- [Set task]
Copy out each of the records below word for word.

- [Supplied data]
════════

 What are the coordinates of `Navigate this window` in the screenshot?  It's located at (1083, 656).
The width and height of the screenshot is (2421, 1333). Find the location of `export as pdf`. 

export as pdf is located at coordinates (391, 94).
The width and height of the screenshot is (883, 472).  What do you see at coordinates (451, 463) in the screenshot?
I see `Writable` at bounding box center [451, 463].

════════

- [Exercise output]
 What are the coordinates of `Navigate this window` in the screenshot?  It's located at (1083, 656).
The width and height of the screenshot is (2421, 1333). Find the location of `export as pdf`. 

export as pdf is located at coordinates (391, 94).
The width and height of the screenshot is (883, 472).  What do you see at coordinates (451, 463) in the screenshot?
I see `Writable` at bounding box center [451, 463].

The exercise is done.